Nitrous oxide is considered a more significant challenge than methane because it has a much higher global warming potential. The use of fertiliser contributes to its emission but the solution according to Andrew McCornick, the outgoing NFUS president, is precision farming. "I think how we use and work with fertilisers and nitrogen has got to be done a lot smarter," he tells Holyrood. "We’re getting into precision farming. We’re getting to stages where we can actually put in what we need for the crop to grow and that’s it, nothing more, so there should be less waste. 

"It’s the timing of that and we need the science... There are so many opportunities there, but we need it backed up, we need it validated. I think the precision agriculture model will help to deliver on that one. I’m confident we can get there."

One of the Farming for 1.5C inquiry's panel members is Professor Geoff Simm, the director of the Global Academy of Agriculture and Food Security at the University of Edinburgh. The panel has been entrusted with finding consensus on a path to net zero for farming that still delivers a strong industry. However, Simm acknowledges it is no easy task. "Seeing farming as being right in the forefront of responding is critical," he tells Holyrood. "There aren’t many silver bullets. A lot of people naturally want to find the big solution to it, and I think probably one of the most challenging things is that I don’t think it’s one thing, it’s a lot of things.

"One of the things that’s been talked about a lot in farming and land use terms for decades now is multi-functional land use.
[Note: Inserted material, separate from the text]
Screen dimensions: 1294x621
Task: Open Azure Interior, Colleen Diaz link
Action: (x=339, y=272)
People seeing land use as being more than just producing food, it’s about biodiversity and food production and nature and access and renewable energy and all these things together.

"Additionally, there’s a particular need for us to think about carbon in this equation more carefully than we had done before, so thinking about the way that farming systems can achieve all of those things we’ve asked of them before, but can also do a good job of sequestering carbon, reducing greenhouse gas emissions on top of those other things."
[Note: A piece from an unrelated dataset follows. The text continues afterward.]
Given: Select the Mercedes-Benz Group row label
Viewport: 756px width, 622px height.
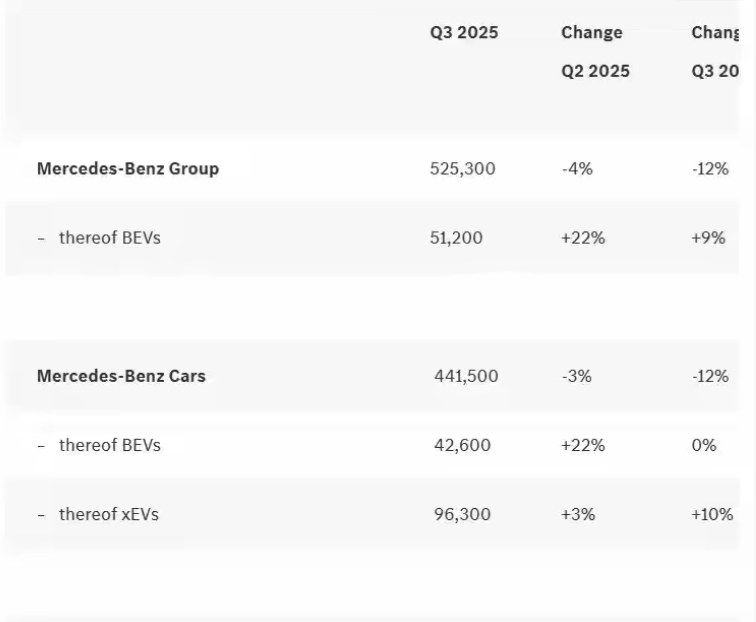Looking at the screenshot, I should (x=128, y=168).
The Scottish Government has set up five farmer-led groups across the sector to develop advice, which would inform its decision-making in the drive to cut emissions. This points to a growing recognition that farmers need to be at the front of the debate, a position highlighted by Simm. 
"I agree that farmers need to be championing this response to the climate change challenge," he says. "They need to be leading that, not the victims of it, because so much of this depends on what we do with land and they’re managing that land so they need to be right there at the front of this debate. 

"Too much of the narrative around this in the past has seen them as the villains of the piece, or the victims, and they need to be the champions of it and these people are. I know plenty of farmers in Scotland who are leading this charge, so we need to celebrate that. We need to listen to that, we need to really learn from that but undoubtedly get it scaled up and get every farmer or most farmers in Scotland doing what some of the leaders are currently doing."

McCornick, who is a livestock farmer in Dumfries, chooses to stay positive about their role in tackling climate change but concedes it's not always easy. "Farmers are optimistic," he says. "But the doom and gloom does have an impact on them. It depresses them that they’re not getting the full recognition.

"If there's positives to come out of COVID-19, it was in March/April last year when people began to realise and appreciate local food and what local farmers were doing to put food on the shelves of the supermarkets… If we get people to understand what we can do and are doing, I think we’ve got a very good story to tell."